"Spacetime Manipulation: Difference and Futurisms in Black and Indigenous Speculative Fiction" draws connections between the manifestos of Black Lives Matter (as a transnational social movement for abolition started in the United States) and Idle No More (as a transnational social movement for decolonization started in Canada) and Black and Indigenous radical aesthetic practices aesthetics thematically and/or politically connected to those movements. Radical aesthetic practices are instances of cultural production that use time, space, and story to unsettle dominant structures. In this project, the practices examined include: a time-bending Indigenous performance, a Black horror television show, an Indigenous zombie movie, a Black apocalypse film, Black and Indigenous monster-hunting novels, and the manifestos of Black Lives Matter and Idle No More. Through the analysis of these speculative aesthetics from the United States and Canada, this project troubles the discourse that separates abolition and decolonization as either unrelated or only legible through the lens of solidarity. This study builds on conversations within Black feminism and Native feminisms' conceptions of space and time to argue that radical aesthetic practices can cause epistemic and material bends in spacetime to realize other worlds. What if the path to abolition and decolonization require a different understanding of space and time? Through these conversations, this analysis takes up calls from scholars and activists to consider Black and Indigenous futures in relation and does so through queering spacetime.

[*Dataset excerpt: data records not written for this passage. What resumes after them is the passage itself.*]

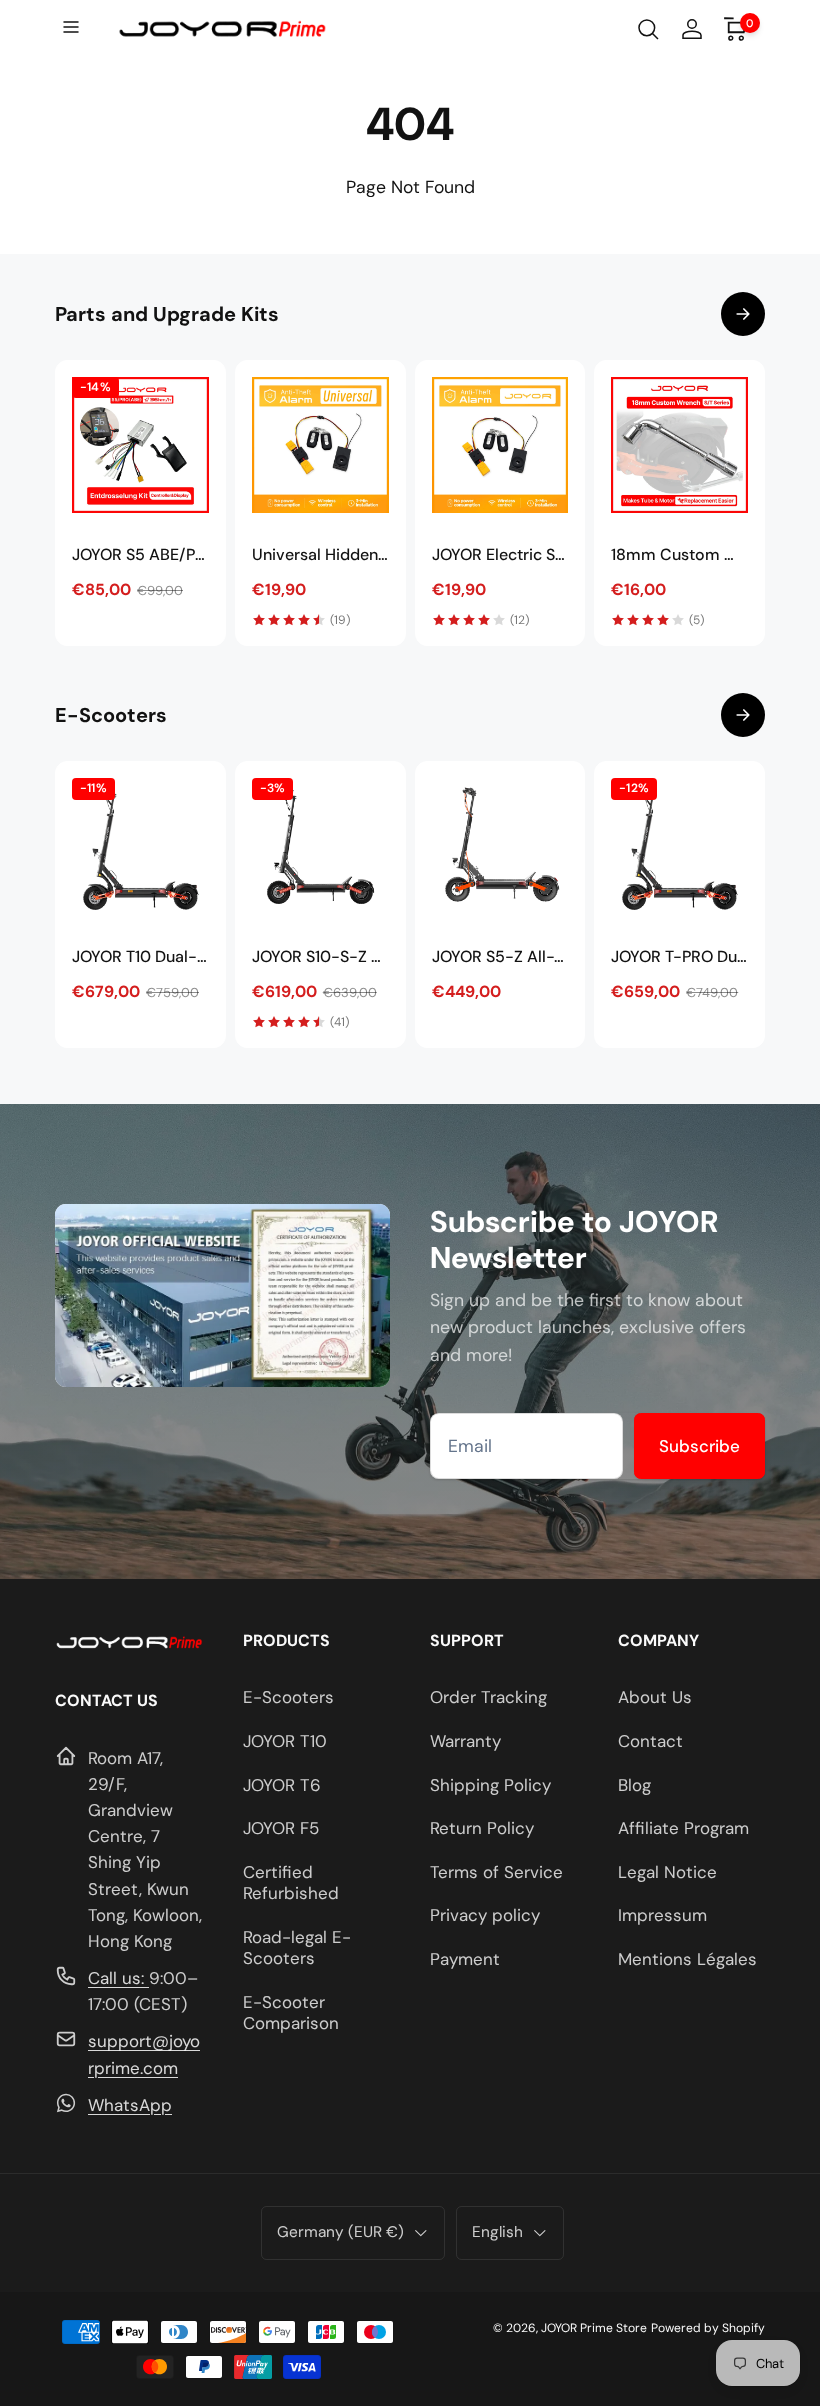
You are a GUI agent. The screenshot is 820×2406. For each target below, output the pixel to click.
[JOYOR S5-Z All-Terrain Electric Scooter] (500, 846)
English (497, 2232)
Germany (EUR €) (340, 2232)
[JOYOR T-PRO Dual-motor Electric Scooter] (679, 846)
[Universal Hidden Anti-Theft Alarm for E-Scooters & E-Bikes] (320, 445)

My methodological approach involves a healing/encountering framework. In this project, healing involves moves toward abolition and/or decolonization while encountering reinforces the colonial-capitalist status quo. The framework analyzes each radical aesthetic practice through three overlapping phases. First, the films, performances and literature are considered separately in the unreconcilable place. Second, the analysis moves to the meeting point. The meeting point is a space where Blackness and Indigeneity come together, not in comparison, but instead in a tense relation. Third, I consider the aesthetics along the healing/encountering framework and evaluate whether the connection of the meeting point is closer to healing or encountering (or is some complicated combination of the two). This framework is rooted in Indigenous protocols of relationality, particularly those used by the Iroquois pre-colonization to safely move through the different tribal territories. The framework also prioritizes Black feminist theories of difference to move beyond normative moves toward comparison in Ethnic Studies. By applying this framework to cultural production from 2012 to the present, this study takes up a theorization of relationality that foregrounds difference and tension. The feminist/queer analysis of spacetime within speculative aesthetics opens up pathways of connection and knowledge, mirroring work happening "on the ground" in activist circles, to pull visions of abolition and decolonization closer together.
When critical radical aesthetic practices are considered together and through the erotic, they illuminate a long-standing power that challenges heteronormative time, racial capitalism, and settler colonialism. This dissertation starts with the Black Lives Matter and Idle No More manifestos as speculative documents, and then enacts the healing/encountering framework through Black and Indigenous apocalypse films, two episodes of Lovecraft Country, and novels about time-traveling Black and Indigenous girls. Mobilizing Black feminism, Native American feminisms, queer of color critique, queer Indigenous critique, the dissertation situates these radical aesthetic practices and the visions of the artists as central to struggles for decolonization and abolition in the contemporary moment.